When Lauren Sommer from KQED asked for some math help to understand how the targets replace the 17,000 GWh produced by Diablo Canyon, PG&E president Geisha Williams volunteered to explain.
“You have to remember that we don’t really believe that we need full output of Diablo,” Williams said. “ at’s part of the whole use case that Tony mentioned earlier, that whole capacity factor being somewhere around 50%. So there’s not a need to replace the full output of Diablo because you don’t need it.
“There’s been so much energy efficiency, there’s been so much power being generated by customers using their own private solar rooftops as well as community choice aggregation, so when we look at the net need it’s much, much less than the 16,000 (GWh), which, by the way is the number from Diablo today.”
PG&E representatives deflected even ballpark cost questions on several occasions. Jim Polson of Bloomberg News pressed that issue with the last question. “You’re wanting cost recovery for this. How much will that be?”
“I have a couple of numbers,” said Williams. “For example, we’re estimating about $350 million that’s going to be associated with workforce retention, training and redevelopment costs associated with keeping our qualified workforce in place so that they can continue to operate the plant safely.”
“We talked about the $50 million associated with the community of San Luis Obispo. But the remaining costs are really all about replacement power costs.
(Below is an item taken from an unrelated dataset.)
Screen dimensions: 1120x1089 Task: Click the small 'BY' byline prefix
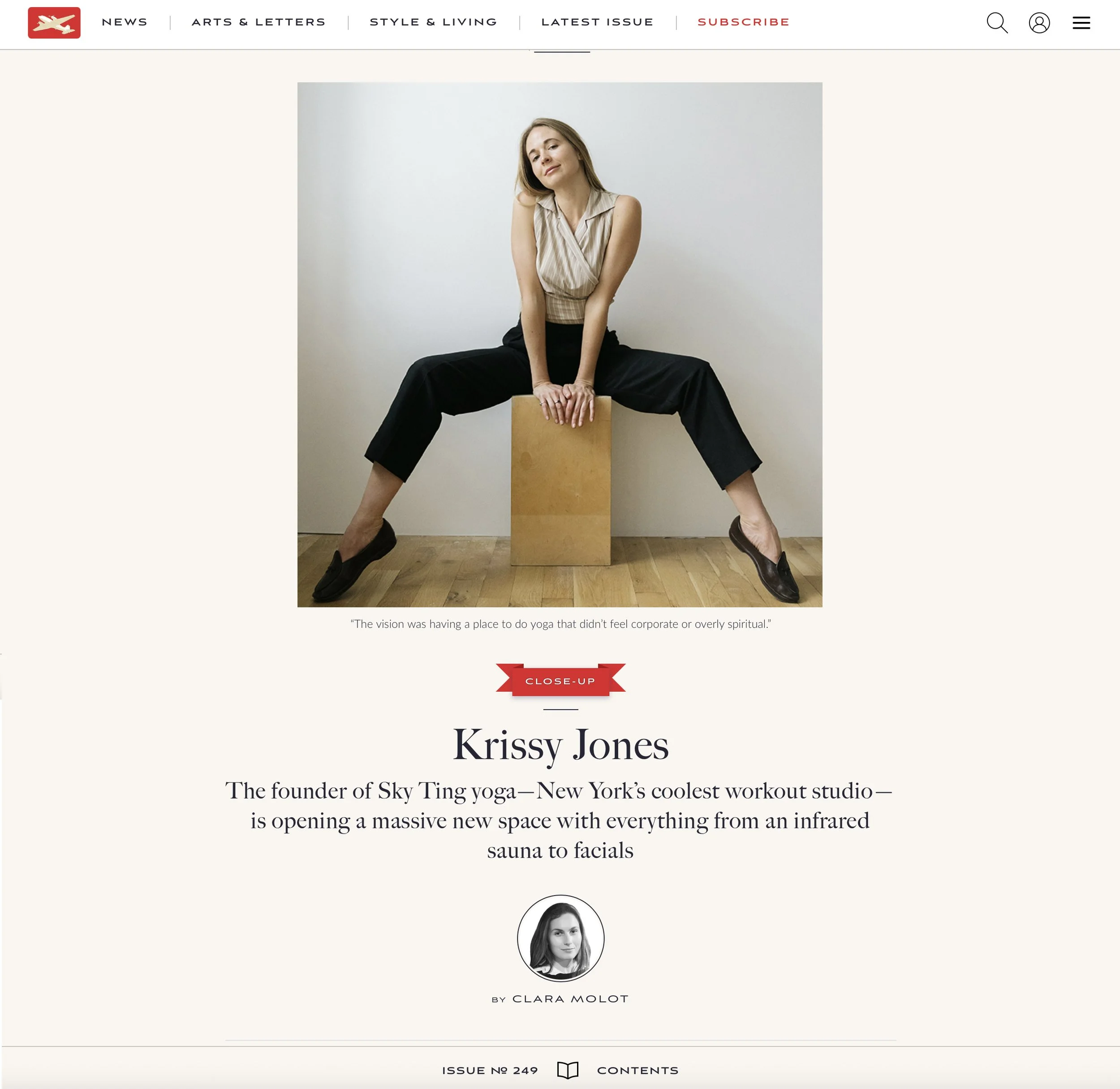(499, 1000)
And that is to be determined, depending on what types of procurement power costs we might actually end up doing.”
One of the reasons for the lack of clear costs is that the joint proposal, which will be filed with California regulators within 60 days and possibly okayed by the end of 2017, is just the first step in the process to close Diablo Canyon, most of which depends on public utility commission decisions.
For example, it will need to approve specific plans to replace the plant’s output using the three procurement tranches.
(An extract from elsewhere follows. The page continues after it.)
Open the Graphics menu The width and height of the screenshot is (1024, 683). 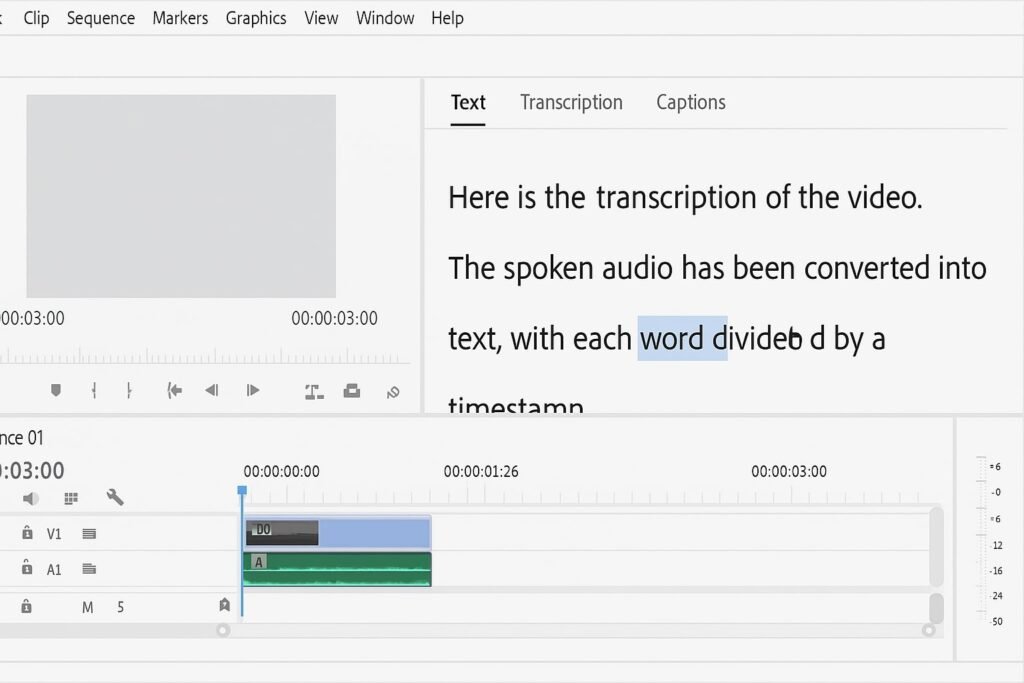255,18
As the utility noted in a written statement, “Any resource procurement PG&E makes will be subject to a non-bypassable cost allocation mechanism that ensures all users of PG&E’s grid pay a fair share of the costs.”
PG&E said it will also ask regulators to confirm that its investment in Diablo Canyon will be recovered by the time the plant closes, including the $1 billion needed in funds to reach the projected $3.8 billion price tag for decommissioning, and allow the recovery of the costs for employee and community transition actions.
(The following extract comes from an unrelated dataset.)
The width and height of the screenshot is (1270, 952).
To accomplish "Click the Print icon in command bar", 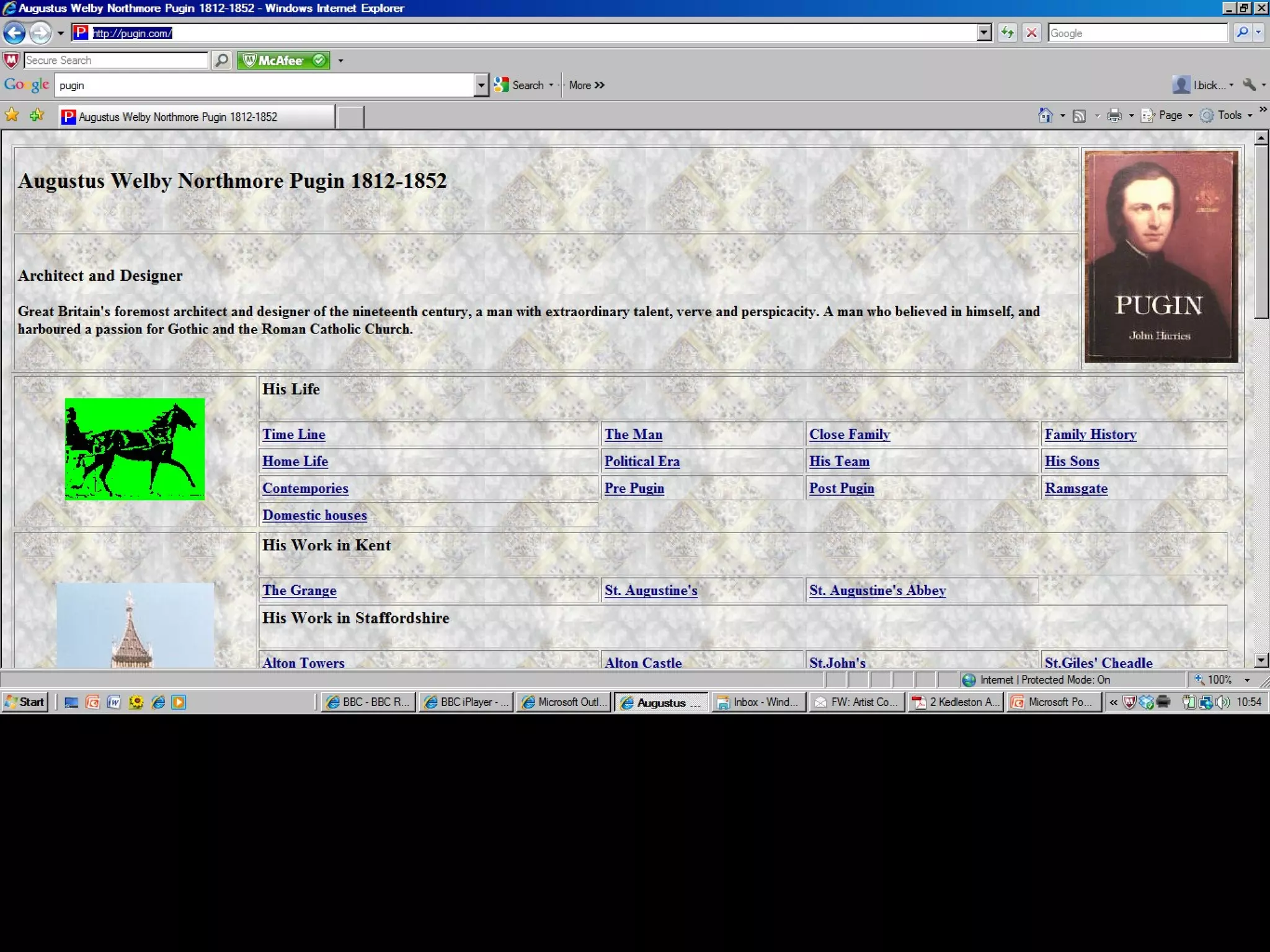I will point(1114,115).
That means it will be up to the state to decide how much ratepayers will pay to buy replacement power and amortize PG&E’s investment in building Diablo Canyon.
Bloomberg Estimate: At Least $15B
According to Bloomberg Intelligence analysts, the closure plan would cost $15 billion if all its output is replaced with solar-generated electricity at current prices.
Actual costs could be lower because the company expects to account for reduced demand and replace only part of the plant’s production, energy policy analyst Rob Barnett said in a June 22 interview.
California’s goal to get half its power from carbon-free sources by 2030 will be challenging without nuclear, although few states can match the wind and solar resources of California, said Kit Konolige, co-author of the analysis.
“If you were to take all the energy from Diablo Canyon and say, ‘I want to replace that with solar,’ this is an estimate of that investment,” Barnett said.
Diablo Canyon’s two reactors account for 20% of annual power production in PG&E’s territory, according to the utility owner’s agreement to shut the plant.
Based on current prices and generating capacity for solar power, the company would need 10,500 MW of new solar installations to replace all of Diablo Canyon’s output, the research concluded.
“Gas-power plants will probably be needed for backup when wind and solar plants aren’t available,” Barnett and Konolige wrote. “Greater use of natural gas may make California’s emission goals more challenging to meet.”
The $15 billion Bloomberg Intelligence estimate excludes decommissioning costs, new transmission lines, back-up resources for solar or potential tax credits from renewable energy investments.